_Requirement_. For this exercise, transcribe all the entries exactly as given and omit the images.

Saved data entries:
Start of Block

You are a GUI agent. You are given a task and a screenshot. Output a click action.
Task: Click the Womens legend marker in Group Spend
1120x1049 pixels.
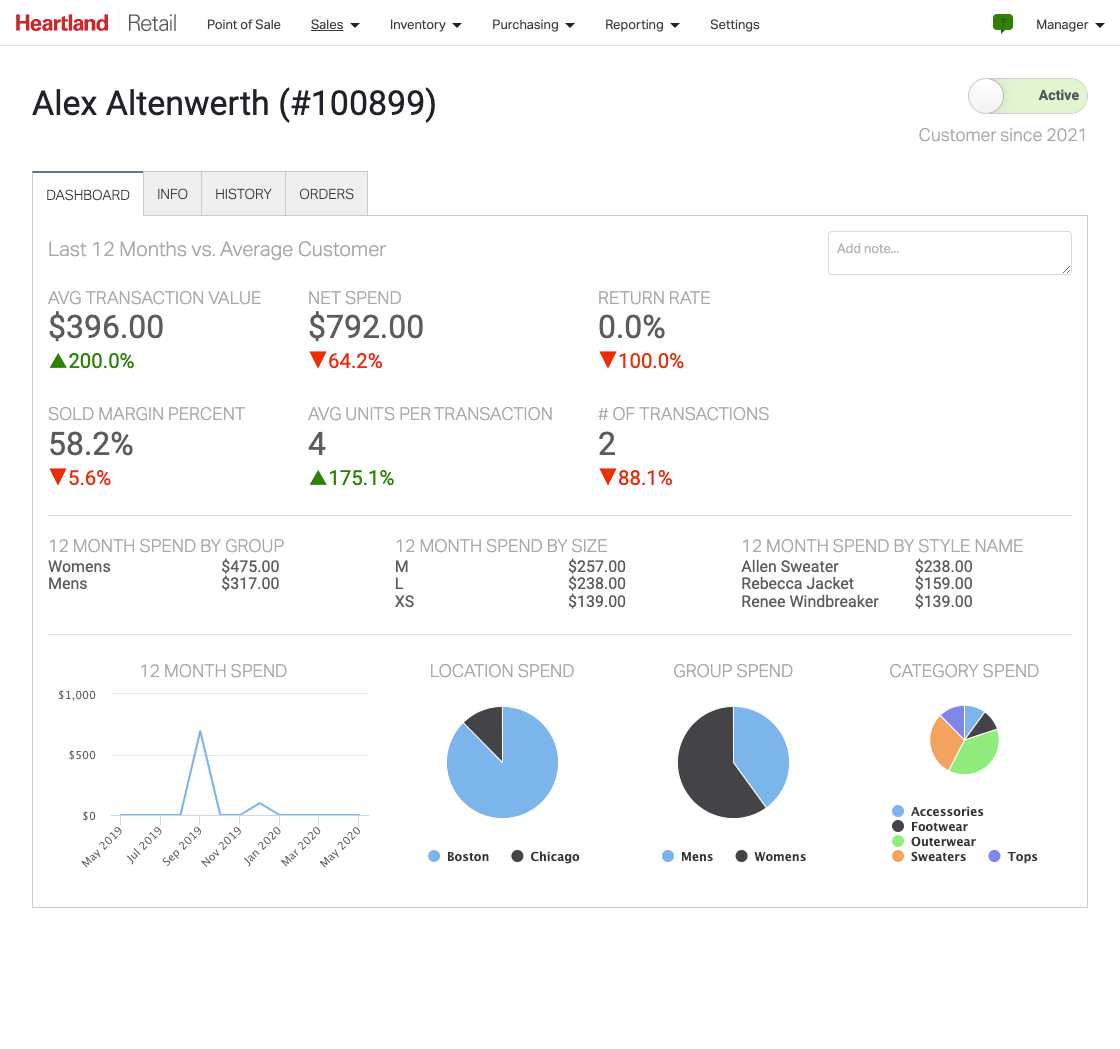click(742, 857)
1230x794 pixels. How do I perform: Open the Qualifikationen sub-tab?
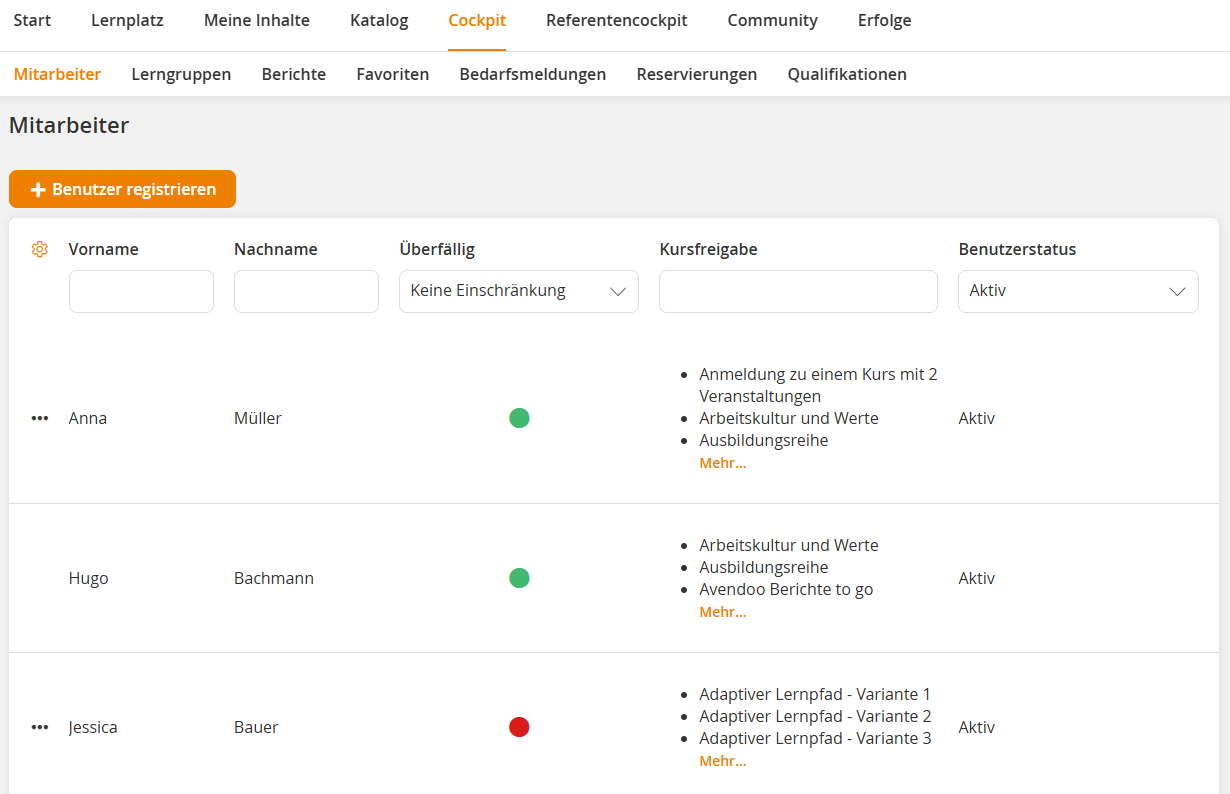(846, 74)
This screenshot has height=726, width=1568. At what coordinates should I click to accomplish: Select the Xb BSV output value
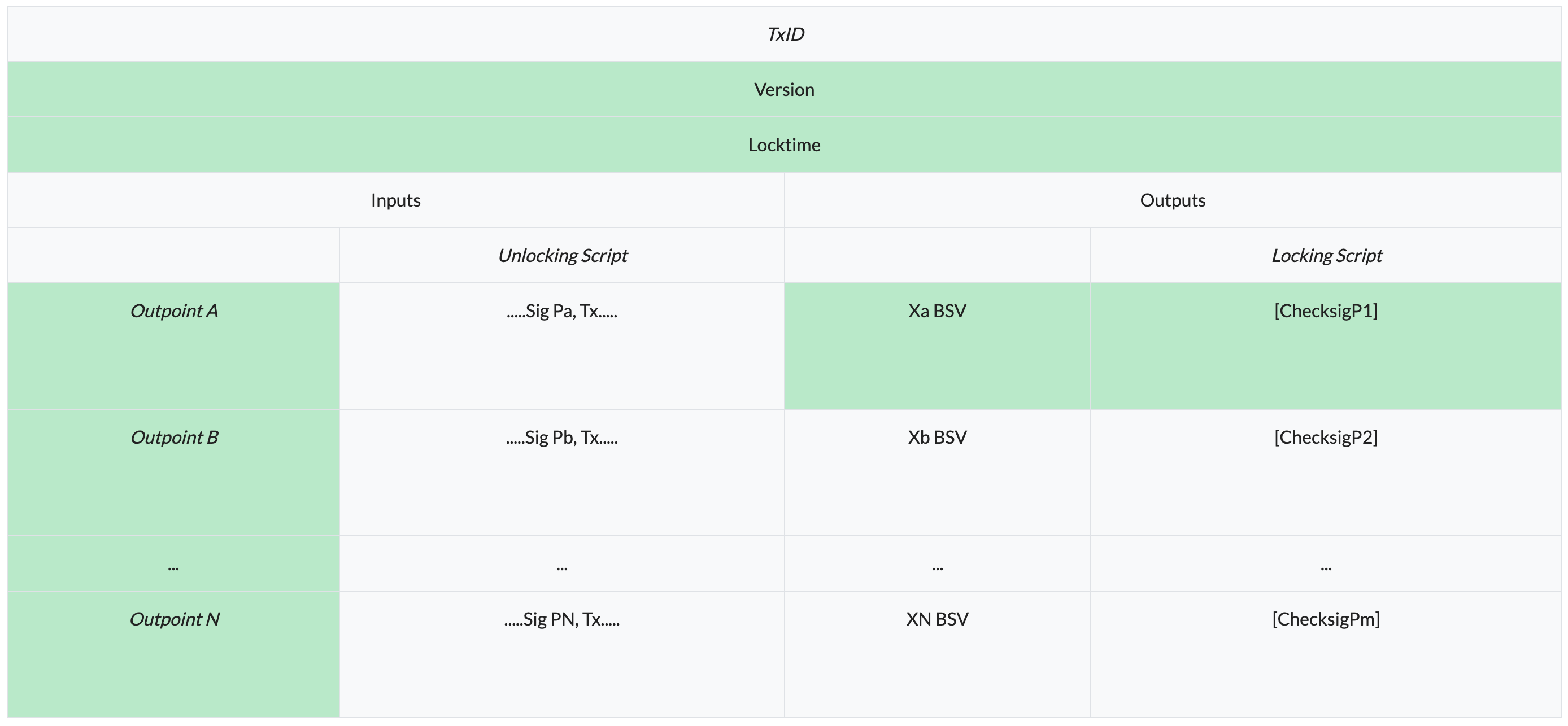(938, 438)
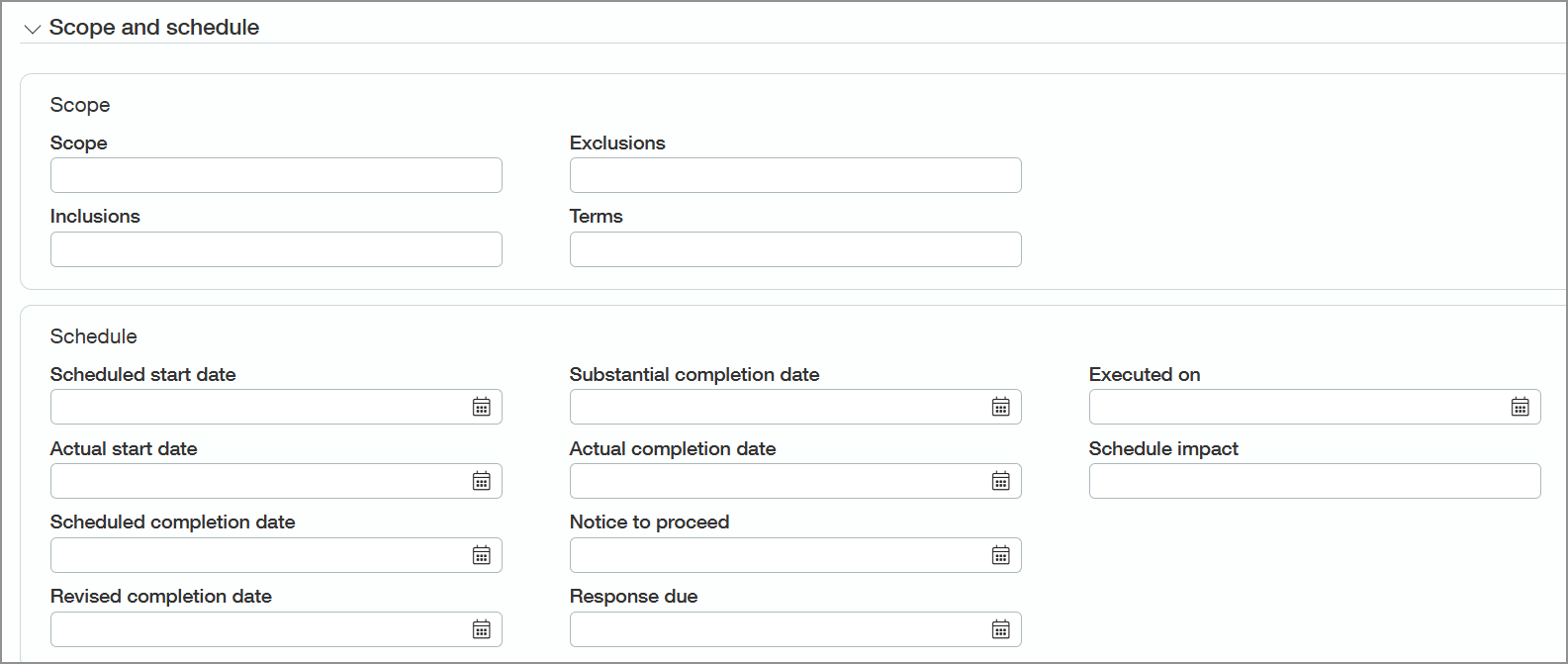This screenshot has height=664, width=1568.
Task: Open the Revised completion date calendar picker
Action: [482, 629]
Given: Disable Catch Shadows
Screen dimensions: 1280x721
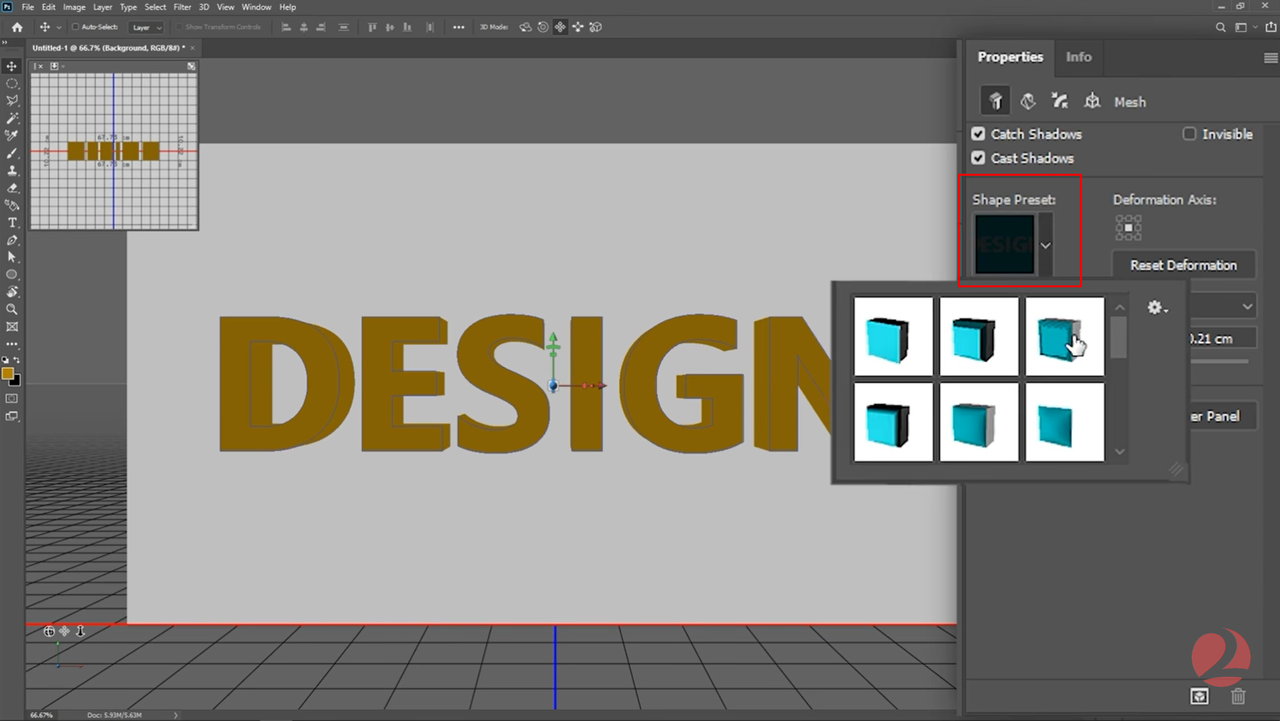Looking at the screenshot, I should 978,133.
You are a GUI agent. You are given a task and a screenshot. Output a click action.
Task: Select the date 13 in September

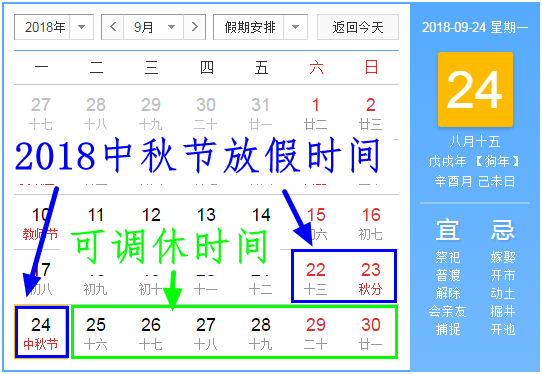206,215
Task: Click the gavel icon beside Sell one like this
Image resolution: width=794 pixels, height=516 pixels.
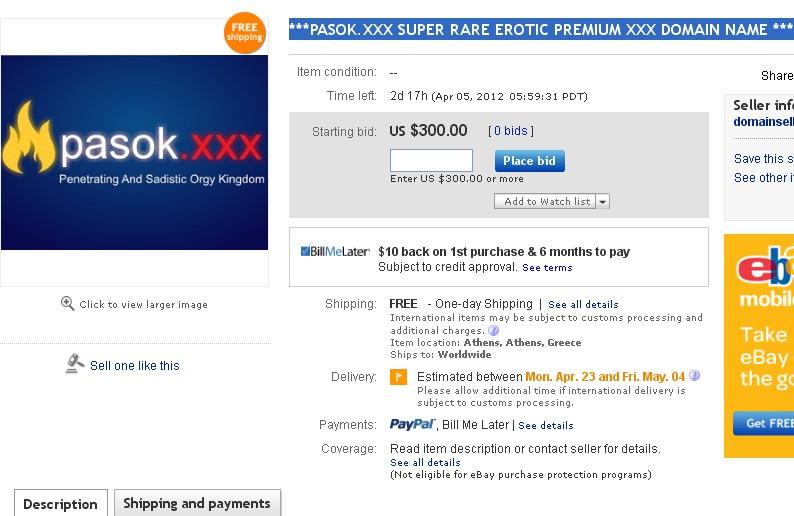Action: click(74, 364)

End of Block

_Solution_.
You are a GUI agent. You are given a task and a screenshot. Output a click action.
Task: Click the Womens legend marker in Group Spend
1120x1049 pixels.
click(742, 857)
1230x794 pixels. How do I perform: Open the Qualifikationen sub-tab?
(846, 74)
This screenshot has height=726, width=1568. At what coordinates should I click to accomplish: Select the Xb BSV output value
(938, 438)
This screenshot has height=664, width=1568.
Task: Open the Revised completion date calendar picker
Action: [482, 629]
Given: Disable Catch Shadows
Screen dimensions: 1280x721
Looking at the screenshot, I should 978,133.
You are a GUI agent. You are given a task and a screenshot. Output a click action.
Task: Select the date 13 in September

206,215
Task: Click the gavel icon beside Sell one like this
Image resolution: width=794 pixels, height=516 pixels.
Action: click(74, 364)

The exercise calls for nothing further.